◆ **TASK INPUT**:
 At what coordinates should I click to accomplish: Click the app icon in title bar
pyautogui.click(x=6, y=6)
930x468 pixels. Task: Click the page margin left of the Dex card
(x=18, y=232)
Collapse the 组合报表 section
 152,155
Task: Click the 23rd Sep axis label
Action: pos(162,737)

◆ **WHAT YOU SHOULD DO**:
Copy the listing above word for word, line by line.

◆ **OUTPUT OF THE EXERCISE**:
 At what coordinates should I click to accomplish: Click the app icon in title bar
pyautogui.click(x=6, y=6)
930x468 pixels. Task: Click the page margin left of the Dex card
(x=18, y=232)
Collapse the 组合报表 section
 152,155
Task: Click the 23rd Sep axis label
Action: pos(162,737)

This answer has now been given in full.